Abe’s character is lost in a labyrinth of searching:

«The box, which looks like a simple ordinary cube, is actually an intricate labyrinth with intricately intertwined paths when viewed from the inside. If there are many paths, then let there be as many truths as there are paths».

At the same time, the protagonist believes and hopes that one day he will find a way out of the dead end, a secret door to another reality, a harmonious and perfect life that is desirable and possible:

«It even seems to me that the box is not a dead end for me, which I eventually entered, but a wide-open door to another world. I don’t know which one, but it’s a completely different world».

 

DRAMA, THEATER AND CINEMA

 

Kōbō Abe’s creative biography is not limited to the fifteen novels he wrote, although they constitute the main body of his work; drama and theater occupy an important place in it, and the film adaptations of his books bring a new sound to them and increase their popularity.

Kōbō Abe wrote eight plays throughout his life. Some of them were successful, and one of his 1962 plays became the basis for the movie The Trap, directed by Hiroshi Teshigahara and based on the author’s screenplay. Later, this director would also film three novels by Kobo Abe: «Woman in the Dunes» (1964), The Face of Another (1966), and «The Ruined Map» (1968).

The film Woman in the Dunes, made in collaboration with Kōbō Abe, won the Jury Prize at the Cannes Film Festival and an Oscar nomination for Best Foreign Language Film, and won 4 Mainichi Film Awards in Japan. After its release, the movie became a cult film in the United States.

Kōbō Abe’s theater work was also successful. In 1973, the writer organized «Abe Kōbō Studio» theater, and for ten years the theater has been popular with the public, and critics have noted the innovation and non-trivial nature of the productions.

 

REMARKABLE FACTS FROM LIFE

 

Kōbō Abe became famous not only as a writer, but also as an outstanding inventor: he has a patent for anti-slip chains that can be put on car wheels without using a jack, and the demonstration of this invention at a specialized exhibition brought him a silver medal.

In addition, the writer was the first of his generation to use the text editors of the newly appeared computers, and since the 1980s he has been writing and editing manuscripts in a new way, the way we all do now.

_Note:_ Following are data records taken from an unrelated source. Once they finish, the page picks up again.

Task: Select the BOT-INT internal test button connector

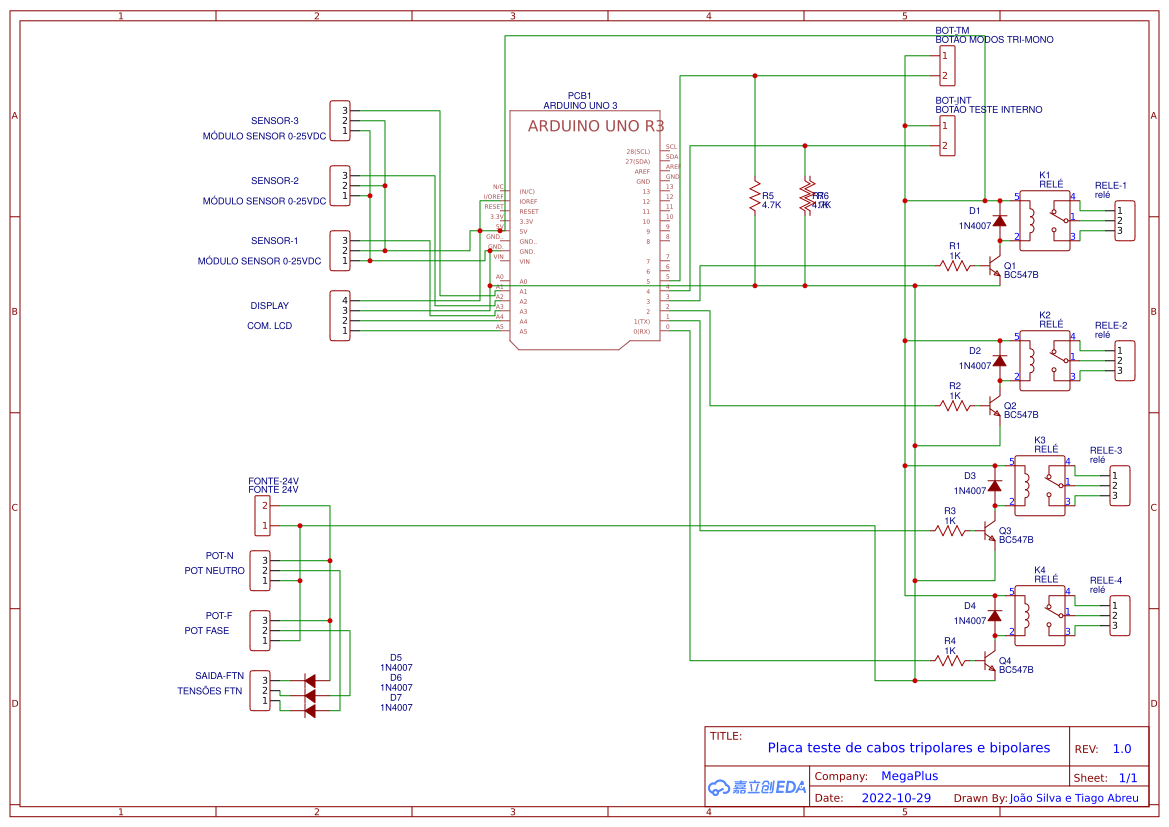Action: 946,135
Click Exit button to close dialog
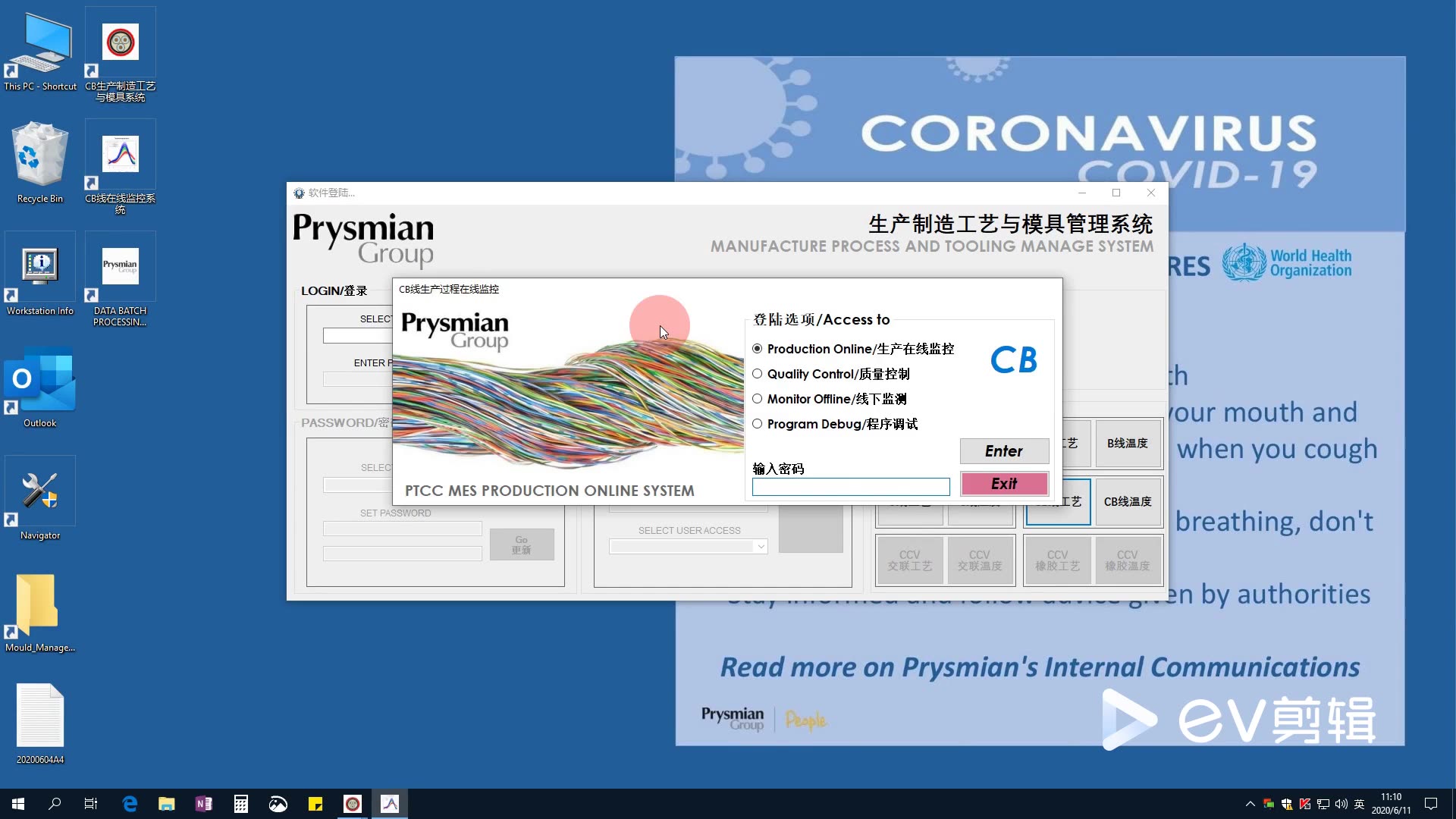The image size is (1456, 819). click(1003, 484)
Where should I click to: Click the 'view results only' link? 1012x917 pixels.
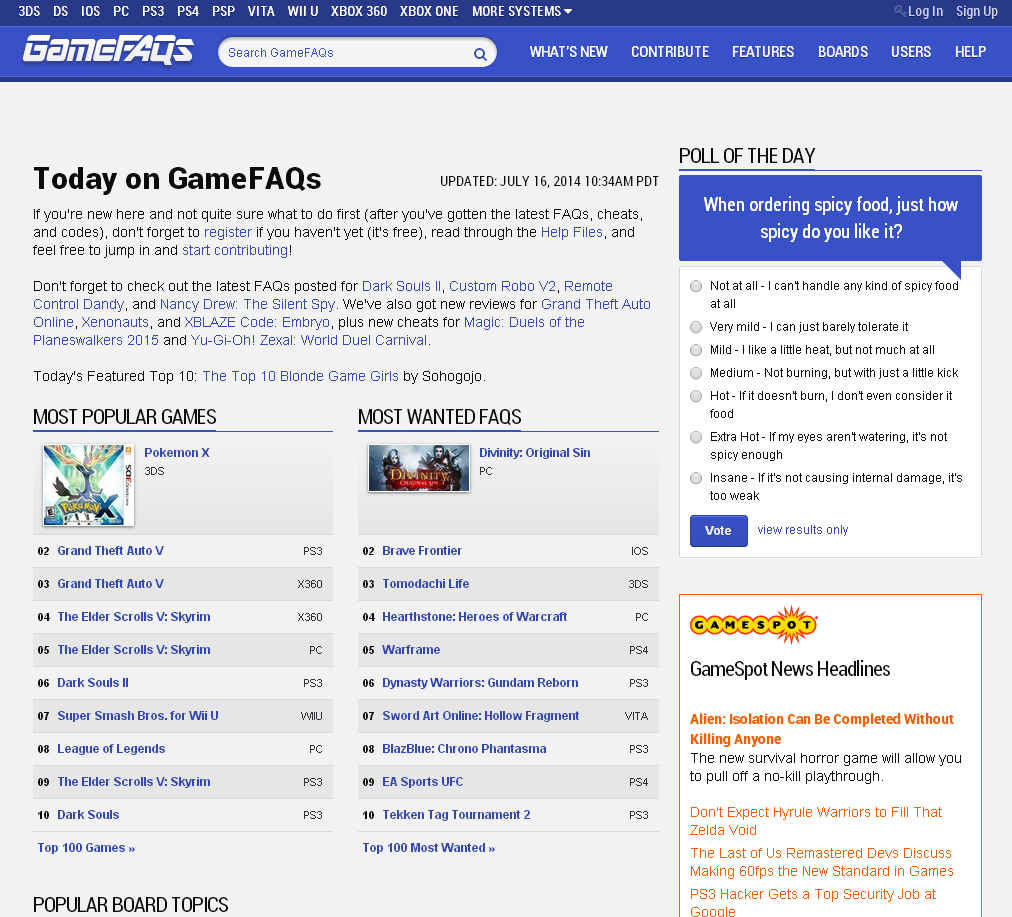point(802,530)
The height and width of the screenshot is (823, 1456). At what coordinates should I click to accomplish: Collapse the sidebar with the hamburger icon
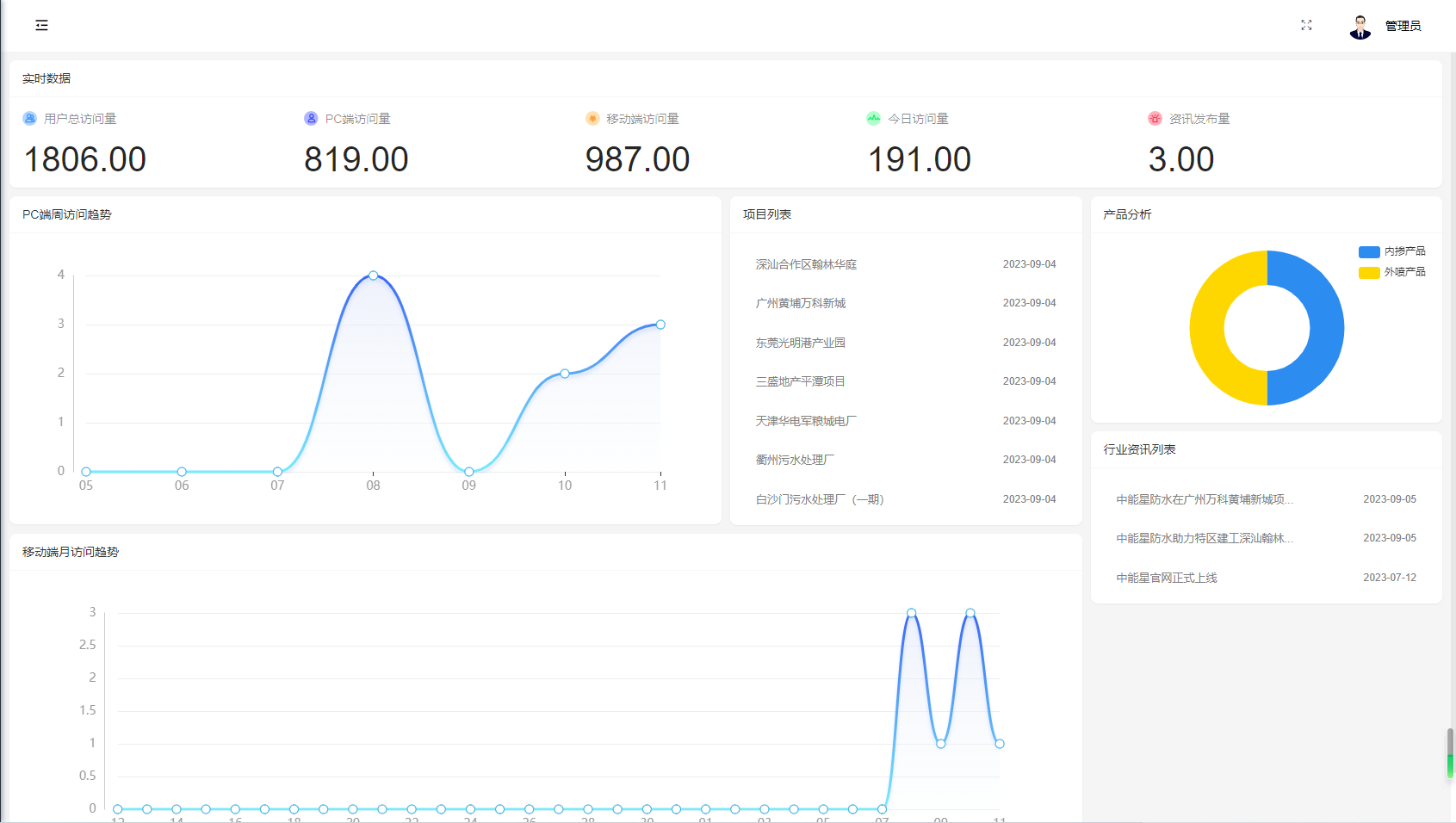coord(41,26)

Abe’s fascination with photography is also known, and photographs taken by him were used in the design of the collection of his works. It is also surprising that the writer’s favorite objects for photography were garbage dumps.

Kōbō Abe was also passionate about music, and purchased a synthesizer long before they were widely available, using it to score the productions of the «Studio Abe Theater».

 

NOBEL PRIZE NOMINATION, DEATH AND IMMORTALITY

 

 In 1992, Kōbō Abe was nominated for the Nobel Prize, but unfortunately, the prize was awarded to the poet Derek Walcott.

A second nomination became impossible: On December 25, 1992, while working on his next book, Kōbō Abe fainted from a brain hemorrhage. Treatment was unsuccessful, and on January 22, 1993, at the age of 68, the writer died.

The Japanese writer Kenzaburō Ōe who was awarded the 1994 Nobel Prize for Literature, claimed that Kōbō Abe would have certainly received this award if he had lived a little longer.

I hope that he was not being disingenuous, because for me his words are more accurate than ever. I am sincerely convinced that a personality of Kōbō Abe’s stature has no date of death, and that their life is like an open book of eternity: it has a beginning but no end.